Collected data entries
▼▼▼
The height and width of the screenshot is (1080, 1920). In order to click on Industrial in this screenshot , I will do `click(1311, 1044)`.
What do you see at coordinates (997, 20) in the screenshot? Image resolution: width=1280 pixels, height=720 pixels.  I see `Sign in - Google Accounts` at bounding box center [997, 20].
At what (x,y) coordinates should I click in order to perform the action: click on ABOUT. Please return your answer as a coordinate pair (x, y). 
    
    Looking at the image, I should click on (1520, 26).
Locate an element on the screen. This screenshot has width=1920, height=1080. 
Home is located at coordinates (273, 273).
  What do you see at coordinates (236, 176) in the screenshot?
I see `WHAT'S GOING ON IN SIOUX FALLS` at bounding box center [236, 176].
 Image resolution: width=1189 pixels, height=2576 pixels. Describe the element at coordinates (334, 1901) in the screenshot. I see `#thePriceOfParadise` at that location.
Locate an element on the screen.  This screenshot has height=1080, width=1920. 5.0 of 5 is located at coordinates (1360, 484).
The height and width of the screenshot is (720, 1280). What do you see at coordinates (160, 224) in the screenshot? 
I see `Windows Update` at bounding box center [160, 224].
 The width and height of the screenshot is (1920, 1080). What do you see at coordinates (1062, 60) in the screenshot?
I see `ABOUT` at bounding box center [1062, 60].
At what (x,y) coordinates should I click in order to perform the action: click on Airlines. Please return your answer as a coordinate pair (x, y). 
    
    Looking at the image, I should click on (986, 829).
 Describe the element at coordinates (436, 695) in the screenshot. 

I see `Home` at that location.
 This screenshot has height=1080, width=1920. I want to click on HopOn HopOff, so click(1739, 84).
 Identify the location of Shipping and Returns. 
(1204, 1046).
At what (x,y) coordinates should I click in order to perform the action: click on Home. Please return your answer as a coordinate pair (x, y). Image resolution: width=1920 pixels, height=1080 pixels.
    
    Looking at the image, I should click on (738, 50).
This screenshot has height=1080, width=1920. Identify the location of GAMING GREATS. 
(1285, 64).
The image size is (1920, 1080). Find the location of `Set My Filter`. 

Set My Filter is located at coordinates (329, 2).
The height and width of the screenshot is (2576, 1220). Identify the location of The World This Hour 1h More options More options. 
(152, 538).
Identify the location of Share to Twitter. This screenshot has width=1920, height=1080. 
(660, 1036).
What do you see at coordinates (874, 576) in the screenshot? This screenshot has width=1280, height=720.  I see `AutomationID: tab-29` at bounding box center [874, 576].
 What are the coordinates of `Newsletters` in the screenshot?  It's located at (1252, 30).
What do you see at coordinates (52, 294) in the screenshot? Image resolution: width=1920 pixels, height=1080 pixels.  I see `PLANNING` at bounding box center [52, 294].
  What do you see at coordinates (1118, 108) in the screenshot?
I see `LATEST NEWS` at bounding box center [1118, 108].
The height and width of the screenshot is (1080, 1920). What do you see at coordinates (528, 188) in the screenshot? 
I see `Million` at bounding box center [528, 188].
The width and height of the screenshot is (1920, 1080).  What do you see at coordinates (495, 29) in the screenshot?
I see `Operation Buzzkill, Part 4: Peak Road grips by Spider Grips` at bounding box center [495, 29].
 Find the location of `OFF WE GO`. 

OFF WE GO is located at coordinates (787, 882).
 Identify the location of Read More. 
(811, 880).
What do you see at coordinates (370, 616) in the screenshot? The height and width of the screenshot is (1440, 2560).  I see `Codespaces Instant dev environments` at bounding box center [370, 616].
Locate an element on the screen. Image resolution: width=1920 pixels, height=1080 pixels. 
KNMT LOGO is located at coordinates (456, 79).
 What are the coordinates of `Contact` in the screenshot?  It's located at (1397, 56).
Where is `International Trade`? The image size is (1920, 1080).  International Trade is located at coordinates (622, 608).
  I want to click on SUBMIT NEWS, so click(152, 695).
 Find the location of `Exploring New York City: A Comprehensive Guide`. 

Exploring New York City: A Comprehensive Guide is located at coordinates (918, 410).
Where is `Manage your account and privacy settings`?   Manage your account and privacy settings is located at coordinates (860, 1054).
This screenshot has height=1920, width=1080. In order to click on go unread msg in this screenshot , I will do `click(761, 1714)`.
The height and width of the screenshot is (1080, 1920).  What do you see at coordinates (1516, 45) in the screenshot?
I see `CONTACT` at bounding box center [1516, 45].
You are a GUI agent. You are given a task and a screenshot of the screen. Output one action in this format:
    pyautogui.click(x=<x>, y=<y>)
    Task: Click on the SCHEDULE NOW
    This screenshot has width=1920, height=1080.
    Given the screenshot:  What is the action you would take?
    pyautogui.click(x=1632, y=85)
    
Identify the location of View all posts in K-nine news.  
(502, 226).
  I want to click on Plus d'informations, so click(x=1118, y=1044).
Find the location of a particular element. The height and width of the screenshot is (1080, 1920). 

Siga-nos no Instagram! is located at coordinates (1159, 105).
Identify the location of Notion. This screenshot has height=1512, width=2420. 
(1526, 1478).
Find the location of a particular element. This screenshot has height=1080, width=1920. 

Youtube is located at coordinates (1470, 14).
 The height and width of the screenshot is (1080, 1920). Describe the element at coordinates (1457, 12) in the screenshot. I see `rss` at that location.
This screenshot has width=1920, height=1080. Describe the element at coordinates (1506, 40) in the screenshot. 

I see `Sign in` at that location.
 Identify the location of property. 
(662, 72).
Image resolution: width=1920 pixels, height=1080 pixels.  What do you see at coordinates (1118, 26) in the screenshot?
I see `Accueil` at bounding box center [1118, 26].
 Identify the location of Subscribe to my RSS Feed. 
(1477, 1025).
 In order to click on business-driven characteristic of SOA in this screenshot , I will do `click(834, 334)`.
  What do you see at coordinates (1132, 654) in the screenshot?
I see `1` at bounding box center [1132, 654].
▲▲▲
__WRITTEN TASK__
Quote the part of the listing above that opens with the line containing "y). Image resolution: width=1920 pixels, height=1080 pixels." and closes with the line containing "KNMT LOGO is", keeping both of those lines.

__SOLUTION TO THIS TASK__
At what (x,y) coordinates should I click in order to perform the action: click on Home. Please return your answer as a coordinate pair (x, y). Image resolution: width=1920 pixels, height=1080 pixels.
    
    Looking at the image, I should click on (738, 50).
This screenshot has height=1080, width=1920. Identify the location of GAMING GREATS. 
(1285, 64).
The image size is (1920, 1080). Find the location of `Set My Filter`. 

Set My Filter is located at coordinates (329, 2).
The height and width of the screenshot is (2576, 1220). Identify the location of The World This Hour 1h More options More options. 
(152, 538).
Identify the location of Share to Twitter. This screenshot has width=1920, height=1080. 
(660, 1036).
What do you see at coordinates (874, 576) in the screenshot? This screenshot has width=1280, height=720.  I see `AutomationID: tab-29` at bounding box center [874, 576].
 What are the coordinates of `Newsletters` in the screenshot?  It's located at (1252, 30).
What do you see at coordinates (52, 294) in the screenshot? Image resolution: width=1920 pixels, height=1080 pixels.  I see `PLANNING` at bounding box center [52, 294].
  What do you see at coordinates (1118, 108) in the screenshot?
I see `LATEST NEWS` at bounding box center [1118, 108].
The height and width of the screenshot is (1080, 1920). What do you see at coordinates (528, 188) in the screenshot? 
I see `Million` at bounding box center [528, 188].
The width and height of the screenshot is (1920, 1080).  What do you see at coordinates (495, 29) in the screenshot?
I see `Operation Buzzkill, Part 4: Peak Road grips by Spider Grips` at bounding box center [495, 29].
 Find the location of `OFF WE GO`. 

OFF WE GO is located at coordinates (787, 882).
 Identify the location of Read More. 
(811, 880).
What do you see at coordinates (370, 616) in the screenshot? The height and width of the screenshot is (1440, 2560).  I see `Codespaces Instant dev environments` at bounding box center [370, 616].
Locate an element on the screen. Image resolution: width=1920 pixels, height=1080 pixels. 
KNMT LOGO is located at coordinates (456, 79).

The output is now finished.